Kansas – Use of the Multi-Jurisdiction Exemption Certificate

SALT Report 1717 – The Kansas Department of Revenue issued an Opinion Letter regarding a Taxpayer’s acceptance of a Multi-Jurisdiction Exemption Certificate.  The Taxpayer was hired by an out-of-state company to install signs at different locations throughout Kansas.

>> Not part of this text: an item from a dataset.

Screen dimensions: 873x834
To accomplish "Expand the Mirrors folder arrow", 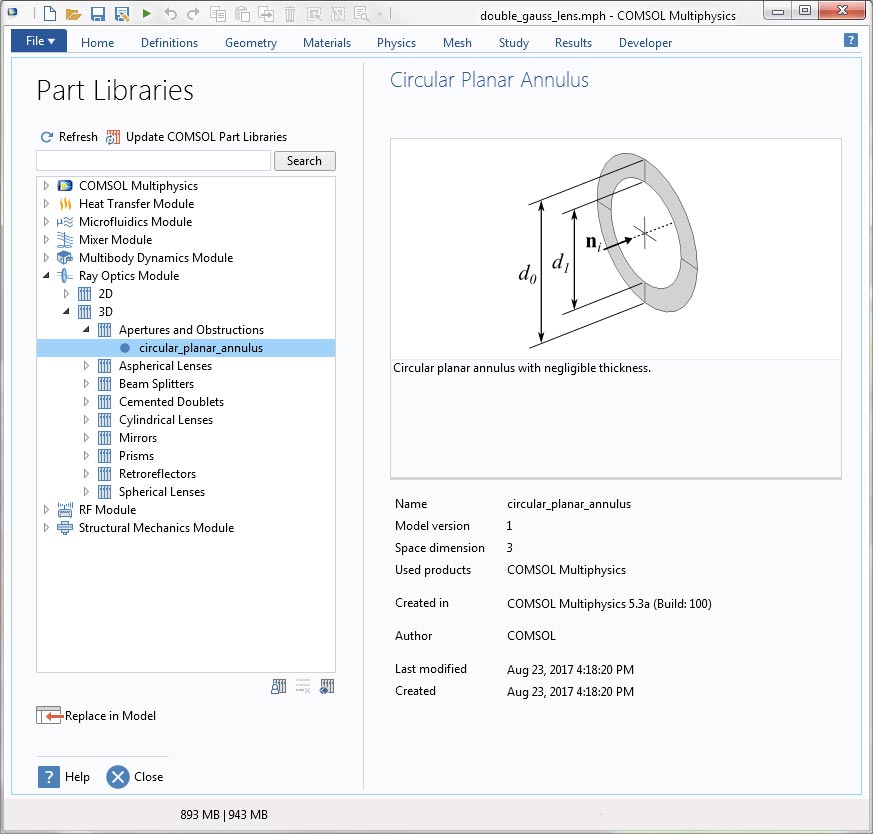I will [x=86, y=438].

The out-of-state company provided the Taxpayer with a Multi-Jurisdiction Exemption Certificate claiming an exemption from sales tax on the billable charges for sign installation.

Kansas law allows out-of-state retailers, wholesalers, and manufacturers to issue an MJEC to exempt their purchases of tangible personal property that are for resale.  However, Kansas law also dictates that the Multi-Jurisdiction Exemption Certificate can only be used by:

  • Out-of-state businesses that do not have nexus with the state,
  • Businesses that are not registered with the Department as Kansas retailers, and
  • Only for purchases of goods and merchandise

Therefore, the Department determined that because the Taxpayer was hired by the out-of-state company to install signs in Kansas that were purchased by Kansas residents the Taxpayer was acting as an agent for the out-of-state company.  Because of that relationship, the out-of-state company is considered a “retailer doing business in the state” and is required to register with the Department and collect Kansas retailers’ compensating use tax from its Kansas customers.

The Department advised the Taxpayer that the MJEC cannot be used by out-of-state company and that tax should be charged for the sale and installation of signs.